Чехов был необычайно высоко ценим при жизни, особенно когда Художественный театр сумел прочесть его драматургию. Н. С. Лесков, человек суровый и малоснисходительный к коллегам, сетовал, почему в газетах пишут о приезде в город какого-нибудь тайного советника и не пишут о приезде Чехова. Лесков писал это, когда Чехов был еще очень молод и лишь недавно расстался с маской весельчака Антоши Чехонте. Известно, как высоко ценили Чехова Л. Толстой, М. Горький, тот же Бунин, а первым догадался о масштабах чеховского дарования патриарх русской литературы Д. Григорович, заклинавший его беречь свой талант и не расходовать на «срочную» работу. Поразителен ответ Чехова: «Если у меня есть дар, который следует уважать, то клянусь чистотой Вашего сердца, я доселе не уважал его». Чехов был искренен, когда писал это, он был искренен, когда, благоговея перед Толстым, ощущая свою малость рядом с ним, всерьез мучился, какие надеть брюки для визита к великому старцу. И вместе с тем Чехов куда раньше своих современников понял, чего он стоит. Даже самым пламенным его почитателям не приходило в голову ставить его на одну доску с Тургеневым, Гончаровым, не говоря уже о Толстом. А Чехова не смущала ни тень Тургенева, ни длящееся грозное бытие Толстого. Он никогда не говорил об этом впрямую, но он проговаривался сознанием своего равенства. Не буду приводить всех примеров, ограничусь одним.
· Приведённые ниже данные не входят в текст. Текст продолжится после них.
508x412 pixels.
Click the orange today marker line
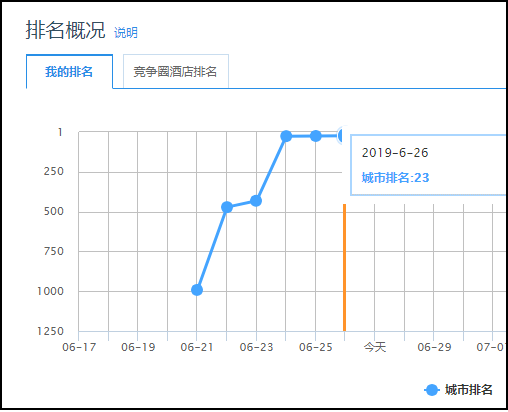[345, 267]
Рахманинов пожаловался Чехову на дурной прием, оказанный Толстым его новому романсу «Судьба» в исполнении Шаляпина, и на уничтожающий отзыв старца о великом Бетховене. Не обращайте внимания, хладнокровно посоветовал Чехов. Просто у него было несварение желудка. Тогда он говорит много глупостей. В этих словах — проницательность хорошего врача и полная свобода человека, который может себе позволить не склоняться перед авторитетами. Толстой с его дьявольской проницательностью уловил эту новую независимость прежде застенчивого, как девушка, Чехова, и умиленный взор сменился недобрым прищуром.
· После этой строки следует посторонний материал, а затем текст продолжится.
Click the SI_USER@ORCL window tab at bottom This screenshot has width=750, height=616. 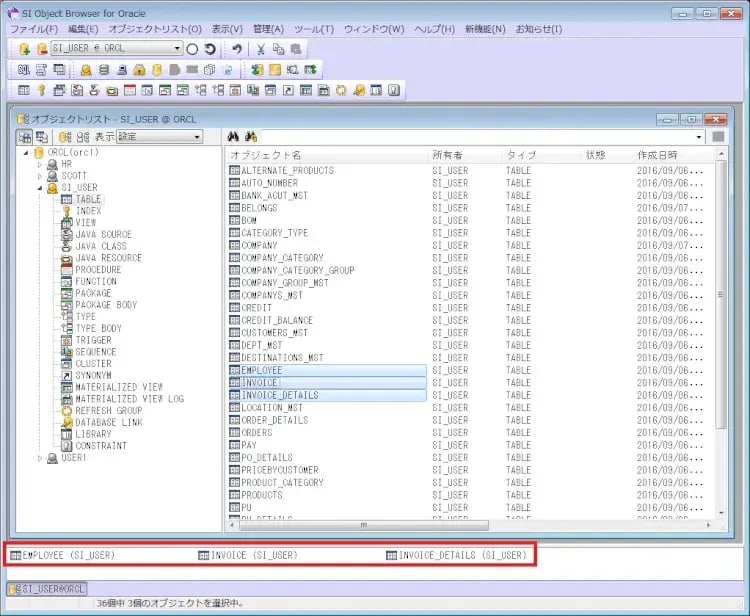pyautogui.click(x=48, y=589)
Чехов не выносил, когда его называли певцом российских сумерек и маленьких серых людей, он-то знал, что его песня совсем не о том, что она звучна, широка и переливчата, как сама Россия.
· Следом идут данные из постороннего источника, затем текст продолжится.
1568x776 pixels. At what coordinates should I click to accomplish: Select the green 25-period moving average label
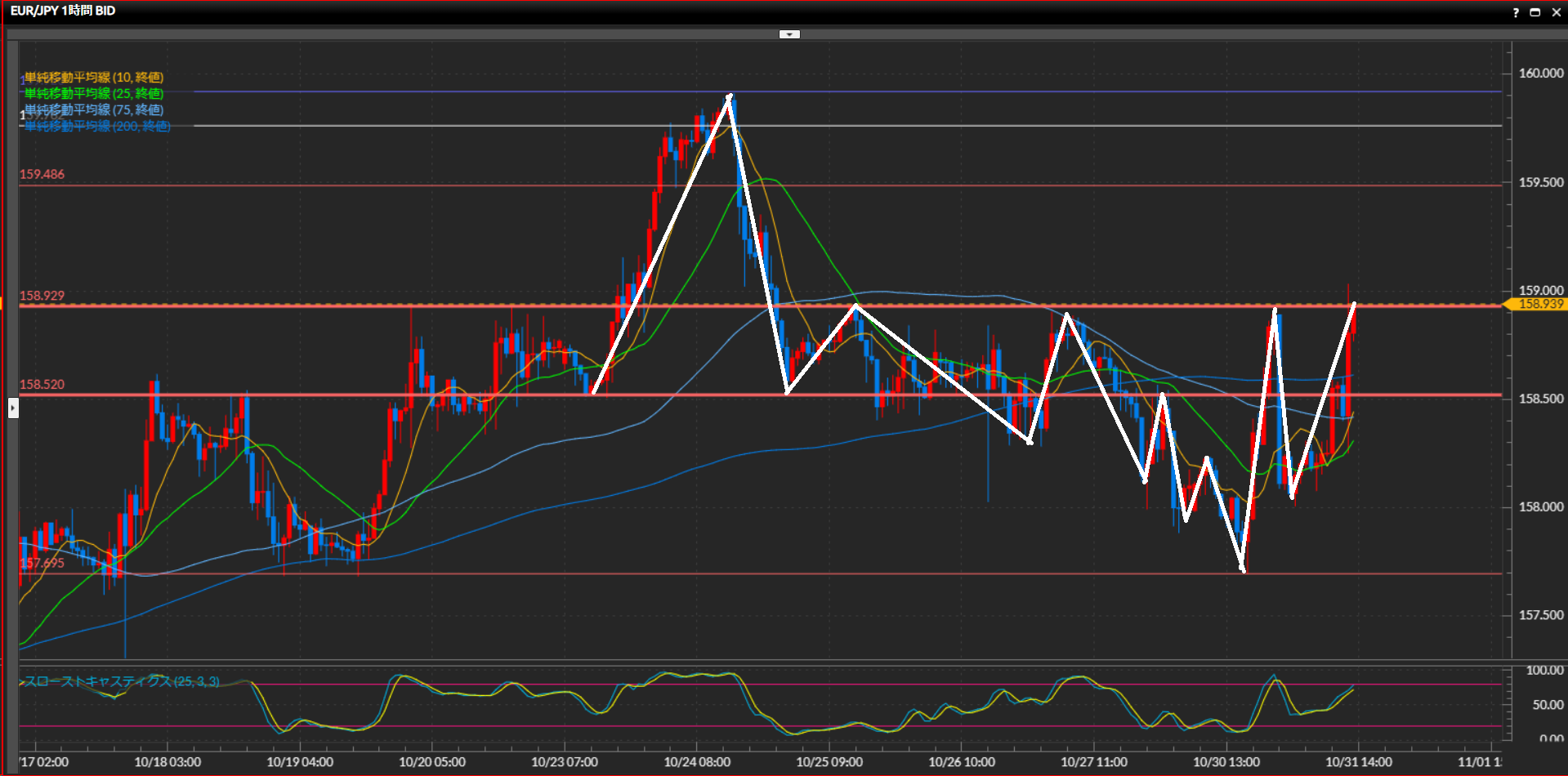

Достаточно вспомнить один только рассказ «Воры», чтобы начисто отмести представление о Чехове как о певце серой жизни. И суть тут не в образе огневого конокрада Мерика, написанного с буйной коровинской яркостью, а в жалком фельдшере Ергунове, который, опалившись пьяной, ножевой, угарной ночью в воровском притоне, сбрасывает вериги «порядочности». Чехов приветствует это вольное, бунтарское, проснувшееся в Ергунове; для него лучше любой бунт, чем мертвящий покой обывательщины, серая скука мещанского благополучия. То, что для другого писателя было бы падением Ергунова, для Чехова — пробуждение. Но этот рассказ как-то не замечали, он не укладывался в готовое представление о певце сумеречной России.